Author
Listed:
- Yue Li
- Shujuan Chen
- Ying Jin
Abstract
Accurate traffic volume prediction is essential for managing congestion, improving road safety, mitigating environmental impacts, and supporting long-term transportation planning. The traditional four-step travel demand model (FSM) is a well-established framework, but it relies on static survey data, substantial calibration effort, and simplified behavioural assumptions that may not adequately capture complex travel patterns. In contrast, data-driven models are capable of learning nonlinear relationships from large datasets, yet they are often designed for short-term forecasting and typically do not target the long-term, segment-level volume estimation tasks required for strategic planning.
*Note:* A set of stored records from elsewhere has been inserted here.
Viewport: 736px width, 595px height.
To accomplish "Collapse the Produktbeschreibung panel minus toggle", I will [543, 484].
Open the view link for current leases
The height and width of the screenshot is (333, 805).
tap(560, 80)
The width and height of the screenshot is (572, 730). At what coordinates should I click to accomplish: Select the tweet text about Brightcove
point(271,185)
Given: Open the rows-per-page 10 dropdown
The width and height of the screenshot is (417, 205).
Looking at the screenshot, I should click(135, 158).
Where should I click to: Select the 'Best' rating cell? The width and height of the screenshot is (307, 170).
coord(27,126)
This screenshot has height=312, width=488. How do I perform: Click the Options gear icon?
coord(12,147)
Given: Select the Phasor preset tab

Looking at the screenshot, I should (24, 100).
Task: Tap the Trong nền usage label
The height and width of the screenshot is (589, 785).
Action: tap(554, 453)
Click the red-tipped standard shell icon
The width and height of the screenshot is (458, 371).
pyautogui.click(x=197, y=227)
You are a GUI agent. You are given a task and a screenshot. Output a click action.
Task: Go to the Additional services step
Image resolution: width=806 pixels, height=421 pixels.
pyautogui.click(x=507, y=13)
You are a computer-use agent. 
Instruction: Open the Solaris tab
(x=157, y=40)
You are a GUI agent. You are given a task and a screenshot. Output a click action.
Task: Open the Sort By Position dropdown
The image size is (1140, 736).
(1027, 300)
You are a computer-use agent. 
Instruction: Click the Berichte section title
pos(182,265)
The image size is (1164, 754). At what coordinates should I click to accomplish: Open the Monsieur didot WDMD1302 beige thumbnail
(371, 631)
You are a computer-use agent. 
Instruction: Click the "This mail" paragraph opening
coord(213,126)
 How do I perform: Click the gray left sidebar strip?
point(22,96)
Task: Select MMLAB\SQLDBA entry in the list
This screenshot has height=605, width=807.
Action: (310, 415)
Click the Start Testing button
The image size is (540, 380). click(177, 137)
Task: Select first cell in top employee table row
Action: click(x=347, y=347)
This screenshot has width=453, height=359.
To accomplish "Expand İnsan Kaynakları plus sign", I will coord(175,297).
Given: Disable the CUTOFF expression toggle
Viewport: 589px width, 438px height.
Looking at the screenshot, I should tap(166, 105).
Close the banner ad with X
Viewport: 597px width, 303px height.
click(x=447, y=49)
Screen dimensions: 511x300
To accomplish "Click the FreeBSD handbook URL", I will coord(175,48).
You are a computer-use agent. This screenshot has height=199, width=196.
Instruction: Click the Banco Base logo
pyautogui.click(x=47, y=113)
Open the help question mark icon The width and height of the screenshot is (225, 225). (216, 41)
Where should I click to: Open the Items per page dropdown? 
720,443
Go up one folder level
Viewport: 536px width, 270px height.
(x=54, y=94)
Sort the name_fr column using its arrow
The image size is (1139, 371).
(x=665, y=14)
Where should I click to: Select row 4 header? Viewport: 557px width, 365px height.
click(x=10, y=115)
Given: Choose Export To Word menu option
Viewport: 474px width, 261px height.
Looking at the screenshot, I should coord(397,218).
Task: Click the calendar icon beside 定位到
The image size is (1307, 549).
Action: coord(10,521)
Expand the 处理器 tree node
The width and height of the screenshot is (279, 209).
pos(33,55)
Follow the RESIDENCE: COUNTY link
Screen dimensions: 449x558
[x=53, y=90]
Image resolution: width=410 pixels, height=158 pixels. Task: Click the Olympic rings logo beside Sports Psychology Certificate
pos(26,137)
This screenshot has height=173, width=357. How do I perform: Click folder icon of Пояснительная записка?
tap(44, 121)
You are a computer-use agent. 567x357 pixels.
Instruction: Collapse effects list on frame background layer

This study proposes Mukara, a deep learning framework that directly approximates the mapping from external socioeconomic and network features to observed traffic volumes on highway trunk road segments. The model is trained on eight years of data from England and Wales and incorporates population, employment, land use, road network characteristics, and points of interest as inputs. Mukara achieves a mean GEH of 50.74, a mean absolute error of 8,989 vehicles per day, and an R2 of 0.583 under random cross-validation, outperforming baseline models and existing studies under comparable settings. Under a more stringent region-based spatial cross-validation scheme, performance remains robust, demonstrating strong spatial transferability. Ablation experiments further demonstrate the robustness of the proposed architecture and reveal the relative importance of different input feature groups for prediction.
Suggested Citation
Yue Li & Shujuan Chen & Ying Jin, 2026.
"Mukara: A deep learning alternative to the four-step travel demand model with a case study on interurban highway traffic prediction in the UK,"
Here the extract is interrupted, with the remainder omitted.